In Canada gas demand slightly decreased by 1% y-o-y in the fourth quarter of 2020, principally due to lower retail sales (down 6%), while wholesale customers in power generation and industry saw their consumption increase by 3%. Gas demand in January was stable at slightly below January 2020, whereas several provinces reported record daily consumption levels in early February as temperatures fell sharply. US production constraints led to a jump in Canadian pipeline exports, which increased by 22% compared to February 2020 – and were still up by 13% y-o-y in March. Mexico’s apparent natural gas consumption remained stable y-o-y during the October to January period. In mid-February, Mexico turned to LNG to compensate for lower pipeline imports, but was still faced with supply cuts to wholesale customers.
This forecast expects power generation to play a central role in North American gas demand trends for 2021 – downward in the United States and Mexico on a mix of limited electricity demand growth, growing renewable capacity and rising gas prices, and upward in Canada principally thanks to coal-to-gas conversions in Alberta. Other sectors are set to progressively return to their 2019 levels on a combination of industrial recovery and a return to average temperatures. As a result, North American gas demand would be almost stable in 2021, with an annual increase of less than 1%.

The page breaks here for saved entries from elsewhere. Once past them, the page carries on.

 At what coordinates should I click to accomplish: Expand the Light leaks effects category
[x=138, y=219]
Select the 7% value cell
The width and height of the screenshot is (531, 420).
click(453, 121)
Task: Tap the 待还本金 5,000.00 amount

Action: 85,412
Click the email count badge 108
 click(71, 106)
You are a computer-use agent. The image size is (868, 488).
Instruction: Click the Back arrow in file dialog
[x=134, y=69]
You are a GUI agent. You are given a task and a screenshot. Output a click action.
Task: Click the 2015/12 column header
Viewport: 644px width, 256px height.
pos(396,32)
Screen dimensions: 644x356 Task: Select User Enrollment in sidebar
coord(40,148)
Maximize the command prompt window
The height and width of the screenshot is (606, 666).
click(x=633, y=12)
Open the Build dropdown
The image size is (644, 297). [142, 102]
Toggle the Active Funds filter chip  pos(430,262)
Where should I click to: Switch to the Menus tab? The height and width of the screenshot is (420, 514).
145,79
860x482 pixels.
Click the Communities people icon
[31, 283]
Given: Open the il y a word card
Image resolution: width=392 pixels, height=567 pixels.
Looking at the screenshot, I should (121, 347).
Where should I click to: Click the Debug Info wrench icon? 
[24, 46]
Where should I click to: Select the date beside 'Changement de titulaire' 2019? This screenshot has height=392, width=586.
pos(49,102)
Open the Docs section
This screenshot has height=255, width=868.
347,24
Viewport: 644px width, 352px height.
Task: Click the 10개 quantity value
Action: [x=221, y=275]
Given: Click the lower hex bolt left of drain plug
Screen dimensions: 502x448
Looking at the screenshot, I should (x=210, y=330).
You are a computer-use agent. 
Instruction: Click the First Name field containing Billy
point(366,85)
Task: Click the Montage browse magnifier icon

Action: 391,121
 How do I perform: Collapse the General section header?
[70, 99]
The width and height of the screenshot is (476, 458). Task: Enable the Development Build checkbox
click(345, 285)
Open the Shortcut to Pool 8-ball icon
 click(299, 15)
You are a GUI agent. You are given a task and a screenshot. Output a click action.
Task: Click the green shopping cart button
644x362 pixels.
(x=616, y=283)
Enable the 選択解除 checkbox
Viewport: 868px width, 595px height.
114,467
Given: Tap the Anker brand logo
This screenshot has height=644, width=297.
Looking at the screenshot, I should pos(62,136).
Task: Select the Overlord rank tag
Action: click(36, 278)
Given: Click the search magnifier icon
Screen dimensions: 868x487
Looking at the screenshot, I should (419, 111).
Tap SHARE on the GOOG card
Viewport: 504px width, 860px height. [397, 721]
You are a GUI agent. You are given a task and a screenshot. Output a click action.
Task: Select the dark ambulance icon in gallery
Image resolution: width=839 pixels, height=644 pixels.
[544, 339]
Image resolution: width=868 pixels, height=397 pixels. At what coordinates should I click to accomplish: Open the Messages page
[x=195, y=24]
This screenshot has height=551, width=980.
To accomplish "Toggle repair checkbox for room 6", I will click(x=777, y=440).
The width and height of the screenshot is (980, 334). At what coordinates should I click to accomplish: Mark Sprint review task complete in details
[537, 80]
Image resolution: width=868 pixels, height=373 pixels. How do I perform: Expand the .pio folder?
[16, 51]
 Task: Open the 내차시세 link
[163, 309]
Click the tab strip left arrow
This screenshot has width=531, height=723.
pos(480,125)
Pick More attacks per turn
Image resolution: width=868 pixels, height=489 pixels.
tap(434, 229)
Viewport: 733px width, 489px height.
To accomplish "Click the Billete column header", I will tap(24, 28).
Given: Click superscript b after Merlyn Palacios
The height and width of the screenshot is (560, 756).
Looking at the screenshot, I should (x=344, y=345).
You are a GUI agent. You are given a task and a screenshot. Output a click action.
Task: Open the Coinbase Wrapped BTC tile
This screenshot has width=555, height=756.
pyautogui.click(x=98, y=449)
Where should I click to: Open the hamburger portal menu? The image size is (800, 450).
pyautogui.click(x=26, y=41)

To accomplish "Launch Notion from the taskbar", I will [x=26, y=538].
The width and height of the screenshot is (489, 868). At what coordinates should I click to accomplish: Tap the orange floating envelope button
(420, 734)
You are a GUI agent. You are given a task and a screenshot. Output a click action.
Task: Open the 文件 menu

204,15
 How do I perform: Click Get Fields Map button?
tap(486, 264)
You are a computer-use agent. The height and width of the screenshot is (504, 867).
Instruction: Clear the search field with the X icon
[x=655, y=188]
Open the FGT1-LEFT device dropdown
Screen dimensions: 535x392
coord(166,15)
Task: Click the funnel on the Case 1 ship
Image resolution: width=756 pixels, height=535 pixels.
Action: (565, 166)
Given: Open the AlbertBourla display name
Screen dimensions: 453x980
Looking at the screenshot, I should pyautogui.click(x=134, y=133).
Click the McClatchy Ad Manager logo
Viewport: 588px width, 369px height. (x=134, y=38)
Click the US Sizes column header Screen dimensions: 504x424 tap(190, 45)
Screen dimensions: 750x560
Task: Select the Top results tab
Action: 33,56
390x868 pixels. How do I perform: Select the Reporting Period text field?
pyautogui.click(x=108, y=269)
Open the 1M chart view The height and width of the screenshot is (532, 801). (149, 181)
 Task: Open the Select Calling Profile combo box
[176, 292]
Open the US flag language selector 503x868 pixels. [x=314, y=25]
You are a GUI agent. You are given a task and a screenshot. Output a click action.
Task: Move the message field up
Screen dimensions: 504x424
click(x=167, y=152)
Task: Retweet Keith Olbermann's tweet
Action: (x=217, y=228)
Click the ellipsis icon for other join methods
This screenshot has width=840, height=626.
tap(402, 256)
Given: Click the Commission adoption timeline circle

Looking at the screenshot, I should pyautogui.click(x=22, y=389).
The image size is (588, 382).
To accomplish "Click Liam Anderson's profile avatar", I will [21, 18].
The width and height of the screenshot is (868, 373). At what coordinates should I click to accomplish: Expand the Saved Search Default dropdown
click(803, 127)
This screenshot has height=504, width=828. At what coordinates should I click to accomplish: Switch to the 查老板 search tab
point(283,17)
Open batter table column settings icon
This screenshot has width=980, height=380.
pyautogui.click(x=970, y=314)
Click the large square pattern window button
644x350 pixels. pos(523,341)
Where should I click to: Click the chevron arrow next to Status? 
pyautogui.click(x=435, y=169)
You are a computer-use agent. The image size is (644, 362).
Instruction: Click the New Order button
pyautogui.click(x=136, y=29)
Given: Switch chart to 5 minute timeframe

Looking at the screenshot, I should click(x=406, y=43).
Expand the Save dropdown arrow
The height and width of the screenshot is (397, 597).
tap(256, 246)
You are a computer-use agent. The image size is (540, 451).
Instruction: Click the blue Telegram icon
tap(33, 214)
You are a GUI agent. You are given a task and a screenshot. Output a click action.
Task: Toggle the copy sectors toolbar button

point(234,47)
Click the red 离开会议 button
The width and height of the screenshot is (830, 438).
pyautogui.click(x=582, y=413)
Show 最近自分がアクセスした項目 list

European gas consumption rose by over 5% y-o-y during the 2020/21 heating season, driven by colder winter temperatures, a higher gas burn in the power sector and a gradual recovery in gas demand in industry.
Heating degree days averaged 10% higher compared to the 2019/20 heating season across Europe’s main gas-consuming regions. Distribution network consumption increased by an estimated 6% y-o-y, supported by the higher space heating requirements in the residential sector. Demand growth was particularly strong during January and February, which faced several cold spells. The sharp drop in temperatures during the first half of February, together with lower wind generation, propelled European daily gas demand to a high of 2.4 bcm/day on 12 February, topping the daily gas consumption levels seen during the “Beast from East” of March 2018. The sharp increase in demand did not lead to price spikes, as supply remained stable, supported by a combination of larger storage withdrawals, a ramp-up in pipeline supplies and greater LNG send-out.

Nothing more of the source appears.